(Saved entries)
= Beginning of Section =

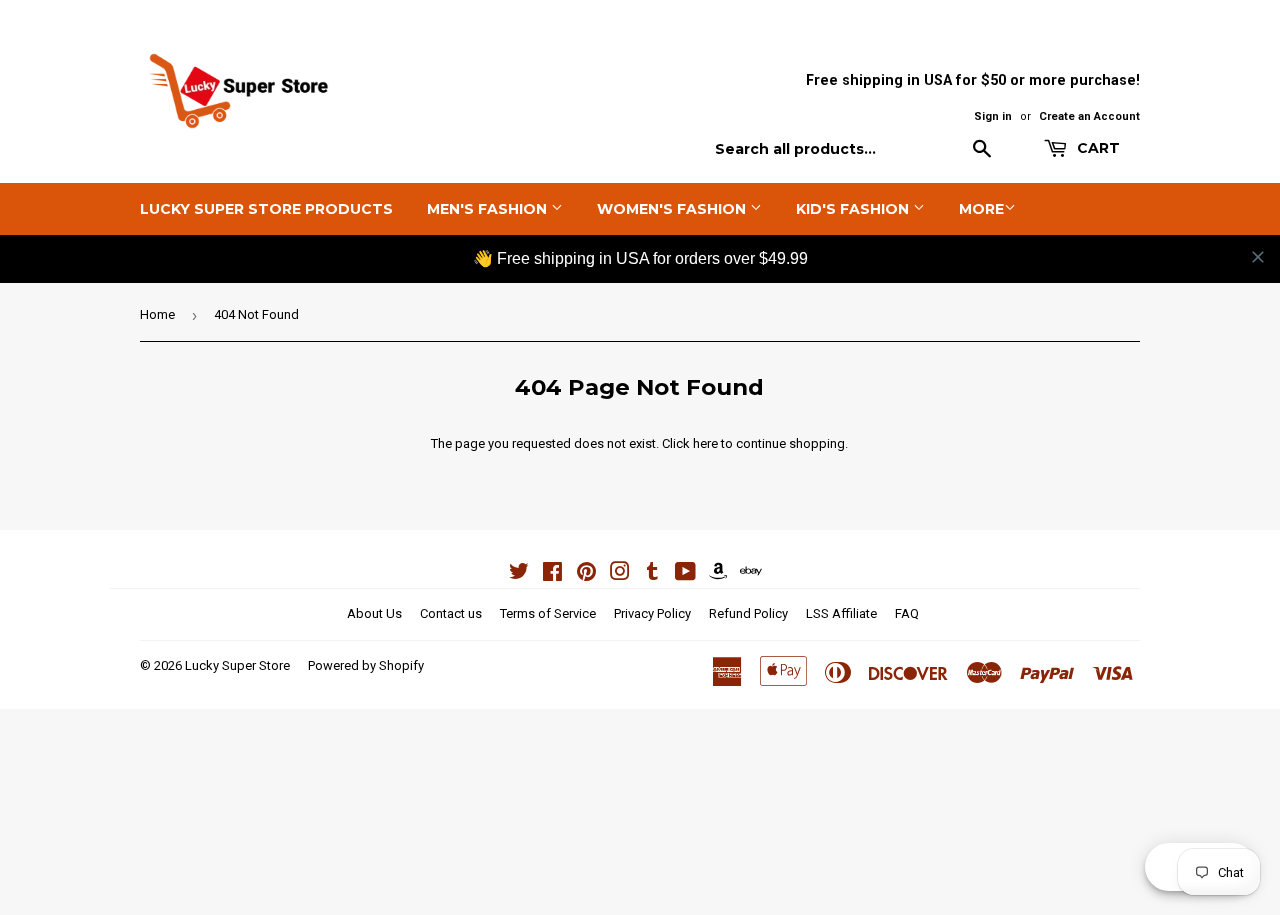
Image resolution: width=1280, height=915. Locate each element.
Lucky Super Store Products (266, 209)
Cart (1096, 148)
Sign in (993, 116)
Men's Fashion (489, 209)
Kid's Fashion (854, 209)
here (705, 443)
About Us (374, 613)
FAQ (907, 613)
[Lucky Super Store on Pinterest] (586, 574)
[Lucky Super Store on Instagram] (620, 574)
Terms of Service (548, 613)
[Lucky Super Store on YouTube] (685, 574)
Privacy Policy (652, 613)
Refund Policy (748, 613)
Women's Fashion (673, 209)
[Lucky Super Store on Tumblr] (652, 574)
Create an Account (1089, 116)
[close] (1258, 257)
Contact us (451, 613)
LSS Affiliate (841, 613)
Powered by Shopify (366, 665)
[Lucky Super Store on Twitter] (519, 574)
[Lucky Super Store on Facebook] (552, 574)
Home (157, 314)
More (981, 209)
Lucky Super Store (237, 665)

= End of Section =

### Exercise
Copy exactly. The range runs from the line containing "Create an Account (1089, 116)" through the last line of the data.

### Result of this task
Create an Account (1089, 116)
[close] (1258, 257)
Contact us (451, 613)
LSS Affiliate (841, 613)
Powered by Shopify (366, 665)
[Lucky Super Store on Twitter] (519, 574)
[Lucky Super Store on Facebook] (552, 574)
Home (157, 314)
More (981, 209)
Lucky Super Store (237, 665)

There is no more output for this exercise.